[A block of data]
────────────────

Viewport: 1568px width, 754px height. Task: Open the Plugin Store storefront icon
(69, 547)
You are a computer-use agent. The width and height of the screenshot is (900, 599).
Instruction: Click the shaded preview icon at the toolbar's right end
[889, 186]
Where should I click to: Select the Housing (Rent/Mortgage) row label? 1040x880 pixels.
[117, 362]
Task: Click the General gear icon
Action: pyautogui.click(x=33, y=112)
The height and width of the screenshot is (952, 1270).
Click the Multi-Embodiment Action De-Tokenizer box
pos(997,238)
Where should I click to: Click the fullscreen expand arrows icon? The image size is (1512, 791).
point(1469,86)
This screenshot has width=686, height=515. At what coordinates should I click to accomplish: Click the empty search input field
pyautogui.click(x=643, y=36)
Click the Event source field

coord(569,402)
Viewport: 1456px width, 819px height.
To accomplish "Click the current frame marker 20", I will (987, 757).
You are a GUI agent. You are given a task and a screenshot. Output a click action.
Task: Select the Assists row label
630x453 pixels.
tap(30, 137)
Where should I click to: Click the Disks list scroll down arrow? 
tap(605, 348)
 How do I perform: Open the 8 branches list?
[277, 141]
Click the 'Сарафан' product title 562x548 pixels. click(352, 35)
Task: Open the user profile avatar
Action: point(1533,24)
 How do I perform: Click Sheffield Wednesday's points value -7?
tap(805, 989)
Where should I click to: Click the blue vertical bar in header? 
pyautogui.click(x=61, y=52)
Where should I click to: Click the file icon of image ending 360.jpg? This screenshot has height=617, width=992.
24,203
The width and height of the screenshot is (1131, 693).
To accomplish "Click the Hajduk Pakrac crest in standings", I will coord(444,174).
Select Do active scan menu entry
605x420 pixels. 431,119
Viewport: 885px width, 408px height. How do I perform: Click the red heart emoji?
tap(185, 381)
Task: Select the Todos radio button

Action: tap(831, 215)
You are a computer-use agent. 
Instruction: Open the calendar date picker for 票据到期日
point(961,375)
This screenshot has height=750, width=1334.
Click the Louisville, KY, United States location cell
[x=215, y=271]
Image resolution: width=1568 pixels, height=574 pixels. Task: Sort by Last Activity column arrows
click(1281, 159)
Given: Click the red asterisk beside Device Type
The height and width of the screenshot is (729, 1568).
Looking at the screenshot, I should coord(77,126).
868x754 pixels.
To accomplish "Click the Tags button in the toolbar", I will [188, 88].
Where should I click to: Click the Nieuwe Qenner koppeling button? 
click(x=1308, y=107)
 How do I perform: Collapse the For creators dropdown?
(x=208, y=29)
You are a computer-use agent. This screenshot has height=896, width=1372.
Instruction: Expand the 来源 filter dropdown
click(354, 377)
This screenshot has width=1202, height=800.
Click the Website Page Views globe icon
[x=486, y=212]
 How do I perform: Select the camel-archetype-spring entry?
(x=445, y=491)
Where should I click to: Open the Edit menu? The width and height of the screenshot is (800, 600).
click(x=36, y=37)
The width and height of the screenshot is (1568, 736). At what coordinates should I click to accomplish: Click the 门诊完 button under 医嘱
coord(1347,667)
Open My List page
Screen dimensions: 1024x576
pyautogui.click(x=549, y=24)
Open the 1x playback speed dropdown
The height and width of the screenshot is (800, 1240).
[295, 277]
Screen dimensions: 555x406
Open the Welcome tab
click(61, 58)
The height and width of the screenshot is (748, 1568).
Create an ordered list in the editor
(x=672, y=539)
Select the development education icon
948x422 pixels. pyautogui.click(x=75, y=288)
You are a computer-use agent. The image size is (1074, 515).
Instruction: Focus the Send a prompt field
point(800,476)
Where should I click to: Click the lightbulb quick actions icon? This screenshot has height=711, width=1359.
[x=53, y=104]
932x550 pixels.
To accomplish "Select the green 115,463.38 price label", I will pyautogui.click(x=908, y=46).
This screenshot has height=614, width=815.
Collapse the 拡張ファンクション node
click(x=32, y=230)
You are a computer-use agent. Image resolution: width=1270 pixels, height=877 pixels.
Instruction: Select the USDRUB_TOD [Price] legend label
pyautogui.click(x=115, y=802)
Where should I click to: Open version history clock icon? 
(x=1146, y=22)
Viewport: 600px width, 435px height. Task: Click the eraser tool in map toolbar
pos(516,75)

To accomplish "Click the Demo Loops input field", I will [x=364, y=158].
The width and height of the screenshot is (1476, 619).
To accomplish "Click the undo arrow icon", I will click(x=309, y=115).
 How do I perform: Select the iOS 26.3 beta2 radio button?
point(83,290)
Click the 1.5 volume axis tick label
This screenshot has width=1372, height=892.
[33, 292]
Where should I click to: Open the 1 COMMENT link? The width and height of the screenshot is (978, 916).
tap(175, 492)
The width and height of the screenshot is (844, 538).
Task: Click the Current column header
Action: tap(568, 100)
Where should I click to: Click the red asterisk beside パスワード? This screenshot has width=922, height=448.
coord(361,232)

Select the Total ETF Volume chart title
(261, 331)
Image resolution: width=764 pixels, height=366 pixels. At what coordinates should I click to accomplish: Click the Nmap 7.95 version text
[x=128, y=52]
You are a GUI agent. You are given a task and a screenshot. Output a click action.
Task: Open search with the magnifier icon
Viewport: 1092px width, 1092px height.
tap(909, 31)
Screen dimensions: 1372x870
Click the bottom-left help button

────────────────

> What is needed:
Pull out every line in the block above that contains the word "beside". Case counts, so copy only the lines where it appears with that exact capitalization.

> Reply to the exercise:
Given: Click the red asterisk beside Device Type
Where should I click to: Click the red asterisk beside パスワード? This screenshot has width=922, height=448.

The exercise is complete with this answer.